| REQUIRED WORK |
1 - Rewrite part of the digital leisure text with "Bros" replaced by "fans". Begin at the words "Couric saw it" and stop after "purchases or add-ons.".
2 - Using the digital leisure text, answer yes or no to each statement below and quote the words from the text that decide it.
(a) The module covers social media in depth.
(b) Online digital leisure has existed for three decades.
(c) Lauren Schnipper's TED Talk runs 5:20 minutes.

A chapter that is clearly missing from the subject textbook by Veal, Darcy and Lynch (2013) is one on digital leisure. This is a massive growth area in our lives as evidenced by leisure participation rates identified in previous weeks in this subject. This module scratches the surface of what is a multi-billion dollar industry within the sphere of leisure. This module primarily focuses on the field of online entertainment (e.g. film, TV, and gaming technologies). It does not enter into the massive arena that is social media other than references to YouTube. While working through this module please consider how might you include digital leisure into your own leisure business opportunity?
Online digital leisure has been around for three decades. Check out this amusing advertisement from 1989 about The Sierra Network:
What is Digital Leisure now and into the future?:
This video from Channel NewsAsia is called “Leisure in the Future” [5:20 mins]. It discusses how technology is pushing us to individualism but “at the same time we are social animals”. It explores the trends in leisure consumption and technologies, and also how technology can enhance experiences.
Lauren Schnipper is a film, TV and stage producer who presented an awesome TED Talk called “The Future of Entertainment and Technology” [11:48 mins]. You are encouraged to watch the first eight minutes of this video. It discusses how technology is changing for leisure and how easy it is now for someone to produce their own content due to high speed Internet and lower cost.
Schnipper said that “clearly there is a lot of choice out there and every single one of these movies, TV shows, web series, apps, and devices are all vying for your attention… and how much free time do you actually have to consume content?”. How do you balance this? Schnipper also said that “You have in your pocket, wait for it, an HD camera with a microphone where you can make endless hours of video and upload it to your choice of the biggest platforms in the world” and “For the first time in history the future of entertainment is truly in your hands and your pockets so get our your phones and make stuff.” Do you actively use technology to ‘produce’ your own content? Why not have a go at doing this an uploading it to your portfolio?
Examples of Digital Leisure
Below is a slide show of examples of digital leisure conducted on an iPad:
An example of a relatively new business model is the monetisation of online films on social media sites like YouTube. Have you heard of Felix Kjellberg? For those of you who from generations Y and Z you would know him as PewDiePie. As a case in point, in 2015 Kjellberg had monthly earnings up to $US1.4m in 2015 from simply having people watch him play video games. This next video from 2015 is an interview between Kjellberg and well-known host Katie Couric for Nightline on ABC News called “How PewDiePie, YouTube Star, Made Millions Playing Video Games”.
As he discussed, a key part of Kjellberg’s success is that he is an entertainer. Couric summed it up well:
“It’s a trend that’s now being referred to as the let’s play phenomenon where watching someone play a video games is an entertaining as playing the game itself.”
Couric saw it as his viewers, or Bros, “hanging out with their friend”.
Free to play (F2P) online gaming:
Another business model to come about recently is the free to play (F2P) approach to gaming. This October 2012 interview by GamerHubTV with President of Sony Online Entertainment John Smedley focussed on the future of online gaming. Smedley described the F2P business model where consumers can try before they buy. A significant proportion of content is free but with in-app or in-game purchases or add-ons.
In 2015 Sony were riding the wave of this business model. A Fortune Online article January 2015 by John Gaudiosi claimed that:
“The wave of free-to-play video games is surging, and Sony’s along for the ride”.
Gaudiosi claims that:
“today, the free-to-play gaming model is global in scope and has come to dominate the mobile gaming market. It's also an area of growth for console games.”
This type of business model is akin to the ‘freemium’ model where basic content is free but
“users get basic features at no cost and can access richer functionality for a subscription fee”.
Examples of this form of business model are online newspapers, online magazines and LinkedIn.

| DATASET SECTION |

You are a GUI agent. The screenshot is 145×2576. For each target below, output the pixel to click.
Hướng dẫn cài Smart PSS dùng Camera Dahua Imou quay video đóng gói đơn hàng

| SOLVED PROBLEMS |
1 -
Couric saw it as his viewers, or fans, “hanging out with their friend”.
Free to play (F2P) online gaming:
Another business model to come about recently is the free to play (F2P) approach to gaming. This October 2012 interview by GamerHubTV with President of Sony Online Entertainment John Smedley focussed on the future of online gaming. Smedley described the F2P business model where consumers can try before they buy. A significant proportion of content is free but with in-app or in-game purchases or add-ons.

2 -
(a) No: "It does not enter into the massive arena that is social media other than references to YouTube."
(b) Yes: "Online digital leisure has been around for three decades."
(c) No: "The Future of Entertainment and Technology" [11:48 mins]